Start of Provided text

When apprised of the Minister Provincial's insistence on the nun's following the German nuns' practices, in early 1878, they received a letter from him in which he advised them to leave, either returning to New Orleans or starting anew in another location. The Bentivoglio sisters left Cleveland on 27 February, accompanied by the three novices of the community. Upon the initiative of Constanza, they then split up to undertake fundraising and finding a new home.

====Omaha====
Constanza Bentivoglio and her companion set out for the West Coast, while Bentivoglio went back to New York City with her companions. In the course of the journey, Constanza met a wealthy Catholic, the philanthropist John A. Creighton, who made an offer to finance the cost of building a monastery there for the nuns. Constanza immediately wrote to Bentivoglio to advise her of this offer, who immediately contacted James O'Connor, the first Bishop of Omaha, whom she knew from their stay in Philadelphia. He officially welcomed the community, though he advised that he could not offer them any financial support. Her small group then traveled from New York to Omaha, where they arrived on 15 August 1878.

The nuns immediately began to organize the fundraising and planning necessary for the building of a monastery. The efforts needed for this were not inconsiderable, as the new building was destroyed by tornadoes twice while still under construction. The struggles succeeded, though, as Pius IX issued a papal bull establishing the convent of the Poor Clares in the United States in Rome on 15 November 1881. The convent then grew to the point where a new foundation was again made in New Orleans in 1885.

Later, after Bentivoglio's return to Omaha, one of the nuns made severe accusations against her and her sister of personal and financial impropriety. They were placed under interdict and were forced to leave the monastery to stay in a convent of the Sisters of Mercy, under whose supervision they lived. They had to undergo several legal proceedings, including one by the Vatican which lasted nearly two years, before they were cleared of all charges.

====Evansville====
Bentivoglio made her last foundation in Evansville, Indiana, in 1897, due to a bequest from a relative of one of the nuns. Appointing Constanza as abbess of the Omaha monastery, she led seven other nuns there to found the new monastery, which was dedicated on 12 August of that year, then the feast day of St. Clare. The early years of the community were not easy, as they had to live without any furniture at all, having only the crates in which their belongings had been packed. The nuns in the new community often survived on only bread and water.

Bentivoglio shared this struggle until her death there in 1905. By the year 2000, over 20 Poor Clare monasteries in the United States and Canada traced their origins to Bentivoglio's labors. They had a combined membership of about 350 nuns.

==Veneration==
Bentivoglio's remains were exhumed in 1907, at which time they were found to be incorrupt. The same was true when they were again exhumed in 1932. This was done due to the acceptance by the Holy See of her beatification for further study.

Her spiritual writings were approved by theologians on 20 November 1940.

End of Provided text
Start of Given data

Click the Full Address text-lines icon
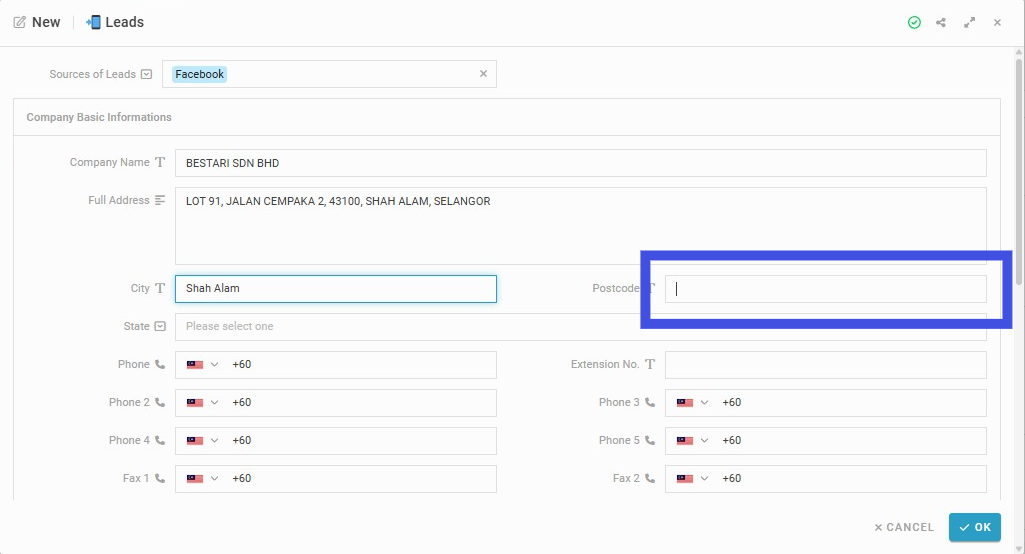This screenshot has width=1025, height=554. [x=160, y=200]
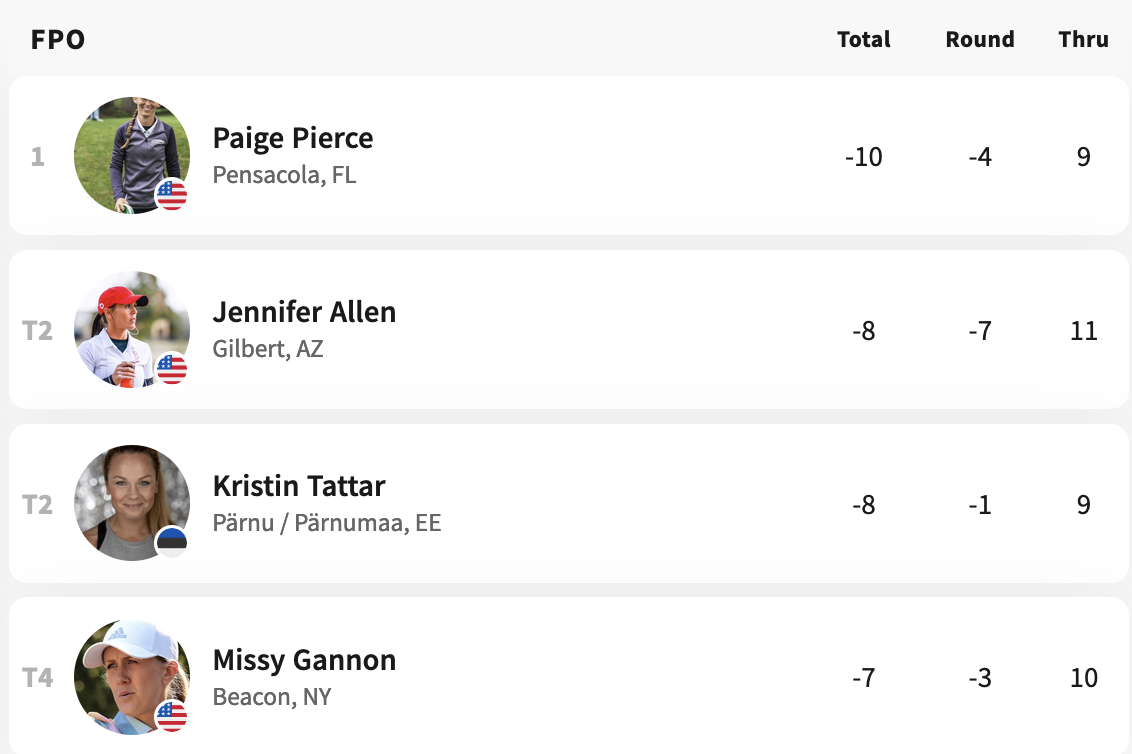Sort by the Round column header
1132x754 pixels.
pyautogui.click(x=980, y=39)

End of Given data

| Directions for this task |
Quote the passage about Bentivoglio and the Poor Clares word for word, between "When apprised of" and "a new home.", inclusive. The collected data is not needed for this work.

| Solution |
When apprised of the Minister Provincial's insistence on the nun's following the German nuns' practices, in early 1878, they received a letter from him in which he advised them to leave, either returning to New Orleans or starting anew in another location. The Bentivoglio sisters left Cleveland on 27 February, accompanied by the three novices of the community. Upon the initiative of Constanza, they then split up to undertake fundraising and finding a new home.